Data to use
-- Opening Marker --

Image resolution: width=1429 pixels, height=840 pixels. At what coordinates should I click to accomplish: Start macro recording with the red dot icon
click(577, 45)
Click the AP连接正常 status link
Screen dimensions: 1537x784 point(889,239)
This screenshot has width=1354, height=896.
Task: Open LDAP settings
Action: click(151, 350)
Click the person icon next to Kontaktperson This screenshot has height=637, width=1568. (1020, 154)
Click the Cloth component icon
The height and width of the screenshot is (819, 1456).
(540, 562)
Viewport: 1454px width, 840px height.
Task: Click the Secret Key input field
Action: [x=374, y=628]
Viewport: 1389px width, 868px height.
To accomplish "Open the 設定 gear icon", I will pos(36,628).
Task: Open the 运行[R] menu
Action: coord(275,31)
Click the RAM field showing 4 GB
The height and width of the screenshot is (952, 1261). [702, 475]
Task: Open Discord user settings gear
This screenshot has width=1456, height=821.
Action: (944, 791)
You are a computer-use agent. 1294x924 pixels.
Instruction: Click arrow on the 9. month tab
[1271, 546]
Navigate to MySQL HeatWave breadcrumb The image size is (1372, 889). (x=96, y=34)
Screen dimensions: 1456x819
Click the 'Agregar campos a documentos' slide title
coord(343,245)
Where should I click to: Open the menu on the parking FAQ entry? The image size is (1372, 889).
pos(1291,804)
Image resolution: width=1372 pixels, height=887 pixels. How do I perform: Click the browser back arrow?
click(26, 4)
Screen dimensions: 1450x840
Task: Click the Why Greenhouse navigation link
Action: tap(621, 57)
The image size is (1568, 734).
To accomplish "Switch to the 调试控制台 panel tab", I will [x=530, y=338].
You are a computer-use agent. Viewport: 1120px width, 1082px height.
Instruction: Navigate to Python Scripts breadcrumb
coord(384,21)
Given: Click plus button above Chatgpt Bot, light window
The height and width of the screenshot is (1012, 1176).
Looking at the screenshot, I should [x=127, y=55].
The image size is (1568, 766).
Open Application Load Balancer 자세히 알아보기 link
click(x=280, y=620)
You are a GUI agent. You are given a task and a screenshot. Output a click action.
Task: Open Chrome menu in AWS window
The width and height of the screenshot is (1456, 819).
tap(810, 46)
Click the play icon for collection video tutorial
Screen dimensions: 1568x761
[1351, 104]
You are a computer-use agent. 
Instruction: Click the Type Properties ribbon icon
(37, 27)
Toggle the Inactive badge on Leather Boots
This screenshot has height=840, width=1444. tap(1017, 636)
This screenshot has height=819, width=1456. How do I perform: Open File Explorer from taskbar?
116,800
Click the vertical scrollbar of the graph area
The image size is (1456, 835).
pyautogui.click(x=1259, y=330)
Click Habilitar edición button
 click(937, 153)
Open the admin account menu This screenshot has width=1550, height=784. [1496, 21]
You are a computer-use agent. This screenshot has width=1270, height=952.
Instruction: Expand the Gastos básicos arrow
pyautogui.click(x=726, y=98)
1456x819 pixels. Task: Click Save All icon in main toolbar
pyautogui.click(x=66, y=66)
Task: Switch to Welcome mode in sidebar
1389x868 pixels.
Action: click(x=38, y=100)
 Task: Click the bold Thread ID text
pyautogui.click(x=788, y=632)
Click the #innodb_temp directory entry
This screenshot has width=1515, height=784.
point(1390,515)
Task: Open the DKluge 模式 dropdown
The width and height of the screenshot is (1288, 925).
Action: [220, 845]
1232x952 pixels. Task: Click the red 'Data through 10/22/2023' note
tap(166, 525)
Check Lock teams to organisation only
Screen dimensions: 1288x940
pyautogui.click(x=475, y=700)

-- Closing Marker --

Action item
All of the records above should be copied exactly.

Your solution
Image resolution: width=1429 pixels, height=840 pixels. At what coordinates should I click to accomplish: Start macro recording with the red dot icon
click(577, 45)
Click the AP连接正常 status link
Screen dimensions: 1537x784 point(889,239)
This screenshot has width=1354, height=896.
Task: Open LDAP settings
Action: click(151, 350)
Click the person icon next to Kontaktperson This screenshot has height=637, width=1568. (1020, 154)
Click the Cloth component icon
The height and width of the screenshot is (819, 1456).
(540, 562)
Viewport: 1454px width, 840px height.
Task: Click the Secret Key input field
Action: [x=374, y=628]
Viewport: 1389px width, 868px height.
To accomplish "Open the 設定 gear icon", I will pos(36,628).
Task: Open the 运行[R] menu
Action: coord(275,31)
Click the RAM field showing 4 GB
The height and width of the screenshot is (952, 1261). [702, 475]
Task: Open Discord user settings gear
This screenshot has width=1456, height=821.
Action: (944, 791)
You are a computer-use agent. 1294x924 pixels.
Instruction: Click arrow on the 9. month tab
[1271, 546]
Navigate to MySQL HeatWave breadcrumb The image size is (1372, 889). (x=96, y=34)
Screen dimensions: 1456x819
Click the 'Agregar campos a documentos' slide title
coord(343,245)
Where should I click to: Open the menu on the parking FAQ entry? The image size is (1372, 889).
pos(1291,804)
Image resolution: width=1372 pixels, height=887 pixels. How do I perform: Click the browser back arrow?
click(26, 4)
Screen dimensions: 1450x840
Task: Click the Why Greenhouse navigation link
Action: tap(621, 57)
The image size is (1568, 734).
To accomplish "Switch to the 调试控制台 panel tab", I will [x=530, y=338].
You are a computer-use agent. Viewport: 1120px width, 1082px height.
Instruction: Navigate to Python Scripts breadcrumb
coord(384,21)
Given: Click plus button above Chatgpt Bot, light window
The height and width of the screenshot is (1012, 1176).
Looking at the screenshot, I should [x=127, y=55].
The image size is (1568, 766).
Open Application Load Balancer 자세히 알아보기 link
click(x=280, y=620)
You are a GUI agent. You are given a task and a screenshot. Output a click action.
Task: Open Chrome menu in AWS window
The width and height of the screenshot is (1456, 819).
tap(810, 46)
Click the play icon for collection video tutorial
Screen dimensions: 1568x761
[1351, 104]
You are a computer-use agent. 
Instruction: Click the Type Properties ribbon icon
(37, 27)
Toggle the Inactive badge on Leather Boots
This screenshot has height=840, width=1444. tap(1017, 636)
This screenshot has height=819, width=1456. How do I perform: Open File Explorer from taskbar?
116,800
Click the vertical scrollbar of the graph area
The image size is (1456, 835).
pyautogui.click(x=1259, y=330)
Click Habilitar edición button
 click(937, 153)
Open the admin account menu This screenshot has width=1550, height=784. [1496, 21]
You are a computer-use agent. This screenshot has width=1270, height=952.
Instruction: Expand the Gastos básicos arrow
pyautogui.click(x=726, y=98)
1456x819 pixels. Task: Click Save All icon in main toolbar
pyautogui.click(x=66, y=66)
Task: Switch to Welcome mode in sidebar
1389x868 pixels.
Action: click(x=38, y=100)
 Task: Click the bold Thread ID text
pyautogui.click(x=788, y=632)
Click the #innodb_temp directory entry
This screenshot has width=1515, height=784.
point(1390,515)
Task: Open the DKluge 模式 dropdown
The width and height of the screenshot is (1288, 925).
Action: [220, 845]
1232x952 pixels. Task: Click the red 'Data through 10/22/2023' note
tap(166, 525)
Check Lock teams to organisation only
Screen dimensions: 1288x940
pyautogui.click(x=475, y=700)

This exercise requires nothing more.